Prakasa muda kemudian tumbuh menjadi mahasiswa idealis di Universitas Indonesia Utama jurusan Ilmu Sosial dan Politik. Ia dikenal sebagai orator ulung yang aktif menentang rezim Orde Baru dan turun langsung dalam berbagai gerakan mahasiswa. Namun hidupnya perlahan berubah setelah masuk dunia politik. Idealismenya mulai luntur ketika ia melihat korupsi sebagai sesuatu yang "normal." Dari politik, ia masuk bisnis tambang batu bara, menjalin kolusi dengan pejabat, aparat, hingga elite kekuasaan demi memperluas pengaruh dan kekayaannya.
Transformasi Prakasa terasa tragis, karena ia berubah dari sosok aktivis menjadi simbol oligarki yang rakus. Ia memiliki vila di luar negeri, apartemen rahasia, koleksi properti mewah, hingga kehidupan pribadi yang dipenuhi skandal perempuan dan korupsi. Puncaknya terjadi ketika ia terseret kasus mega korupsi Rp20 triliun terkait proyek tambang di Kalimantan. Meski divonis 5 tahun penjara di Labuhan Angsana, hukuman itu terasa ringan di mata publik. Bahkan, Prakasa tetap hidup nyaman dalam sel mewah.
Namun di balik seluruh kekuasaan dan keserakahannya, Prakasa masih menyimpan foto ibunya. Ada sisi rapuh yang sesekali muncul ketika malam tiba dan ia harus berhadapan dengan dirinya sendiri.

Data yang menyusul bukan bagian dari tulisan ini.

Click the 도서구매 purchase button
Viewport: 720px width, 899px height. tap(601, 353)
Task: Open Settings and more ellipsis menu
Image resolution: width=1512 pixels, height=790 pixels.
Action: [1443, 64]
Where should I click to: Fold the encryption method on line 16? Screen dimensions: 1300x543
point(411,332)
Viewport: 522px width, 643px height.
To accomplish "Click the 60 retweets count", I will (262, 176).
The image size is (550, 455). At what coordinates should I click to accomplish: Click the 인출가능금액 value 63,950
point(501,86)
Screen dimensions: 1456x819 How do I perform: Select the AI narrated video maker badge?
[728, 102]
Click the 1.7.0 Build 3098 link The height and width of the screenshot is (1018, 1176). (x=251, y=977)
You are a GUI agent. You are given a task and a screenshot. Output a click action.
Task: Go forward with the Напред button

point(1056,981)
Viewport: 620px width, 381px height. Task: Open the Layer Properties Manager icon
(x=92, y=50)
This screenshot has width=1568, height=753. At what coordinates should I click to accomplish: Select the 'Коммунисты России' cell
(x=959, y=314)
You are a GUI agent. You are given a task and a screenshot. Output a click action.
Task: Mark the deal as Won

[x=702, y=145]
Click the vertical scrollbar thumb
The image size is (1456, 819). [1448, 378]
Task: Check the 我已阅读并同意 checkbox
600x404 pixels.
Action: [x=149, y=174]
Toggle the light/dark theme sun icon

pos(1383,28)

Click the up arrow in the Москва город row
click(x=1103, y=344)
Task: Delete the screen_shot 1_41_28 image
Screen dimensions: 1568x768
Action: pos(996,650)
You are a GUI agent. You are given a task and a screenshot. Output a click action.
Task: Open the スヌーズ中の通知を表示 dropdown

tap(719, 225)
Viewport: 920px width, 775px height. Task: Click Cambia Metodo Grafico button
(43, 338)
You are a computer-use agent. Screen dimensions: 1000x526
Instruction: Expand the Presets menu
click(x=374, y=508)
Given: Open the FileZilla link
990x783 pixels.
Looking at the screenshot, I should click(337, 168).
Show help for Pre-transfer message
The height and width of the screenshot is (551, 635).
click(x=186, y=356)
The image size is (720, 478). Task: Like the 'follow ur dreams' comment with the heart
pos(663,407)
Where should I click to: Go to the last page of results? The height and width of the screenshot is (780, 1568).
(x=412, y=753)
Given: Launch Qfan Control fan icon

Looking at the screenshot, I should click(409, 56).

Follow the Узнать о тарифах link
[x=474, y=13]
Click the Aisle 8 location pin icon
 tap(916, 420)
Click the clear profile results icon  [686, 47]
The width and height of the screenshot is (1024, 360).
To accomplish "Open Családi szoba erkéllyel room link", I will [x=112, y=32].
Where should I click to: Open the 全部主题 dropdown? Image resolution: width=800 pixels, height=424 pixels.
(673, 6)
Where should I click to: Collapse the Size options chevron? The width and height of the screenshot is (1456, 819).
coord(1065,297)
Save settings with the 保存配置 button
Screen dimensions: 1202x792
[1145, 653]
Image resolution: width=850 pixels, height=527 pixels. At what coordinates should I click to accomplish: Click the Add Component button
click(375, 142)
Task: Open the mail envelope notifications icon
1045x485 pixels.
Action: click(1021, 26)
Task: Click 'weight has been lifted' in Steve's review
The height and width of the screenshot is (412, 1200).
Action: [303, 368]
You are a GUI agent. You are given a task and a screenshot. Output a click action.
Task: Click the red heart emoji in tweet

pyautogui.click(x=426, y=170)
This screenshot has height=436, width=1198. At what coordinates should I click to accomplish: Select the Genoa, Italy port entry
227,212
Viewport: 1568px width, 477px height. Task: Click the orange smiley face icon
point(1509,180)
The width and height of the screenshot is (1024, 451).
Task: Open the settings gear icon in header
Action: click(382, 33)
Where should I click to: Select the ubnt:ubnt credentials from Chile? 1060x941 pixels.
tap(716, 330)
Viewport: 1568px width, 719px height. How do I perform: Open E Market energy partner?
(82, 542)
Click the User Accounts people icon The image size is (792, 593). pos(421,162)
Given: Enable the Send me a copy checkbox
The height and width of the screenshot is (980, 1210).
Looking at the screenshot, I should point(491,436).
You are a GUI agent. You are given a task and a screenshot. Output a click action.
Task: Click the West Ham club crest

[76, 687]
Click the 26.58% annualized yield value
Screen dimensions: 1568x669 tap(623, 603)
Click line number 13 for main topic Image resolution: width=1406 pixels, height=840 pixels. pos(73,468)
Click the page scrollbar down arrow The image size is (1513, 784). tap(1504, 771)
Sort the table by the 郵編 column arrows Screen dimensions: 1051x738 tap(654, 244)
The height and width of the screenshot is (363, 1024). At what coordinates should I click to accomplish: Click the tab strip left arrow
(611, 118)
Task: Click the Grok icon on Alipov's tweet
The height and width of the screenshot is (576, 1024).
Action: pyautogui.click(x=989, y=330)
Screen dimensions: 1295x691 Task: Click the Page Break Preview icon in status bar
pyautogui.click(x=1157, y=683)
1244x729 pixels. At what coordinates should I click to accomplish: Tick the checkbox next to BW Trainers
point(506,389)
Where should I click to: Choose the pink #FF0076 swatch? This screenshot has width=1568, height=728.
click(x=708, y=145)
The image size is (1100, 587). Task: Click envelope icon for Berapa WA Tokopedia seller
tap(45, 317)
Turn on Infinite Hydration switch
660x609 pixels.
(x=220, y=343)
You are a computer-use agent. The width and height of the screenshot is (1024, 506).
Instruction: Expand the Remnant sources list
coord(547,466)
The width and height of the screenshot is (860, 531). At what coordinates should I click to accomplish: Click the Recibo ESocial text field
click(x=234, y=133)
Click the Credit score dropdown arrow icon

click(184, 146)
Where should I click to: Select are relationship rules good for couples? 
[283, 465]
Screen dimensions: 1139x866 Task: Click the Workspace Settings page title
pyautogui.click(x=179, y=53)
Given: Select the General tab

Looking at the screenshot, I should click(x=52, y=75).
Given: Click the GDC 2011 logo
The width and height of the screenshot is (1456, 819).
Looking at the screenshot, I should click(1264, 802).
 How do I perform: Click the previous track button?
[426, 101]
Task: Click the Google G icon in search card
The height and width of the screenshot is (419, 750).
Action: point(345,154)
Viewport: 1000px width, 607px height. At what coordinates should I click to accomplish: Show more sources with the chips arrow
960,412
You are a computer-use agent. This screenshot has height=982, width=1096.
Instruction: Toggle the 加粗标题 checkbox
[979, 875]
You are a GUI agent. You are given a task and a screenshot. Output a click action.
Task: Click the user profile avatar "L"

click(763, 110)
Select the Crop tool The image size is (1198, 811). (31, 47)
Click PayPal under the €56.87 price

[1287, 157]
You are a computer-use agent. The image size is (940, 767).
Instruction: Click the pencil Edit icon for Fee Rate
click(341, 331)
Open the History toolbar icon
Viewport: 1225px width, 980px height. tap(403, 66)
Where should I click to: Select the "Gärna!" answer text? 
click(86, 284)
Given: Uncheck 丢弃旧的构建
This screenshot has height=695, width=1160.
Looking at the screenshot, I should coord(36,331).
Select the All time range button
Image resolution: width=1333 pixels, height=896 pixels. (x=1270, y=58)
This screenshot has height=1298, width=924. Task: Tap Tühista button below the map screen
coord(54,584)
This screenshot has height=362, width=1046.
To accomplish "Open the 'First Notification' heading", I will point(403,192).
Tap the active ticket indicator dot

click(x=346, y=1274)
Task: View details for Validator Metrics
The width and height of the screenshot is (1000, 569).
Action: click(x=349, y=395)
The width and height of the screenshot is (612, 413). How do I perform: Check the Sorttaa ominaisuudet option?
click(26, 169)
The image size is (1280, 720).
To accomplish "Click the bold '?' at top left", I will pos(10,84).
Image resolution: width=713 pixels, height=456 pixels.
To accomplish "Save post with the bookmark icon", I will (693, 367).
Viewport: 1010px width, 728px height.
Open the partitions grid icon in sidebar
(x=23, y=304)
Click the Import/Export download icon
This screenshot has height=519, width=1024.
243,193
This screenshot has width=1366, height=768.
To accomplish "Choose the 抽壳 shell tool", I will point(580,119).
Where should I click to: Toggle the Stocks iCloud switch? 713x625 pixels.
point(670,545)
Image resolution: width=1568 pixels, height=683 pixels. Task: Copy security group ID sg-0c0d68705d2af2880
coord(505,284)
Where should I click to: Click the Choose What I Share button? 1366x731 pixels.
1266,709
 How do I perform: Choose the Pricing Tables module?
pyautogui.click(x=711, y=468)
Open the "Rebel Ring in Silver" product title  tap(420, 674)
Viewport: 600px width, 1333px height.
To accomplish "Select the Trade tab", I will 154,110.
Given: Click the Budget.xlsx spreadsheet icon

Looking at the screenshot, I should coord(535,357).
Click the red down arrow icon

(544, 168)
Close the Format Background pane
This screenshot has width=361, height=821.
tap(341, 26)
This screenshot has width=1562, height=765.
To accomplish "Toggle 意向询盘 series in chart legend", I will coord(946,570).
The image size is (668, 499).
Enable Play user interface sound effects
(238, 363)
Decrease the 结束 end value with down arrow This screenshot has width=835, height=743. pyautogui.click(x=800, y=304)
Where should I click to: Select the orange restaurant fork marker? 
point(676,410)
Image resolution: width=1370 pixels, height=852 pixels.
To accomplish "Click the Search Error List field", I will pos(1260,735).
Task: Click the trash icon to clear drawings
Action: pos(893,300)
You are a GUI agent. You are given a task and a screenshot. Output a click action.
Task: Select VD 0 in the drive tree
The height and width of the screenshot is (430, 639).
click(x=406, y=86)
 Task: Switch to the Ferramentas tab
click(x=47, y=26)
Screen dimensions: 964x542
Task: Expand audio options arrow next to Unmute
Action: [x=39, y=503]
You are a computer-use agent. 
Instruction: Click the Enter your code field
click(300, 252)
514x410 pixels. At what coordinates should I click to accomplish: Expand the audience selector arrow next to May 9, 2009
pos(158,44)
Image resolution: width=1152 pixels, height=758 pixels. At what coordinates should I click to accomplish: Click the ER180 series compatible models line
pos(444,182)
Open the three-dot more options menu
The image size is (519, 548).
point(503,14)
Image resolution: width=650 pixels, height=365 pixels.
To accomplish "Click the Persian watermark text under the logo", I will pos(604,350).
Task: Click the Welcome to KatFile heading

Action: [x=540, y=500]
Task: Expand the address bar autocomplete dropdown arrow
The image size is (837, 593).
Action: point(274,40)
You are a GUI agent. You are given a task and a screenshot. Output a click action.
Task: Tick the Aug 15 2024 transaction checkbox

Lapisan inilah yang membuat karakter Prakasa terasa begitu manusiawi sekaligus mengerikan.
3. Totalitas Arswendy Bening Swara dalam memerankan Prakasa
Penampilan Arswendy Bening Swara sebagai Prakasa mendapat banyak pujian karena terasa sangat hidup. Dalam acara Tribute to Audience Ghost in the Cell, sang aktor bahkan sempat bercanda soal asal-usul karakter tersebut.
"Prakasa Rakabuming ini dilahirkan di Solo," yang langsung memicu gelak tawa penonton dan para cast yang hadir di acara tersebut.
Namun di balik candaan itu, Arswendy mengaku melakukan pendekatan serius demi memahami karakter Prakasa.
"Mencoba menjiwai, saya ini orang Sumatera ya. Jadi mencobai 'oh karakter orang Solo begini begini. Lemah lembut, segala macam.' Maka lemah lembutnya itu yang saya pegang ya. Lemah lembut, tapi berbahaya," lanjutnya.
Pendekatan tersebut membuat Prakasa tampil tenang, halus, bahkan nyaris kalem. Tetapi justru di situlah letak ancamannya. Joko Anwar juga menyoroti totalitas Arswendy lewat detail kecil seperti tawa khas Prakasa yang terasa ganjil dan dingin.
"Nah ini ketawa dari Solo juga. Ini dilatih terus-menerut Pak Joko. Jadi ketawanya seperti, 'Hm hm hm hm'," katanya.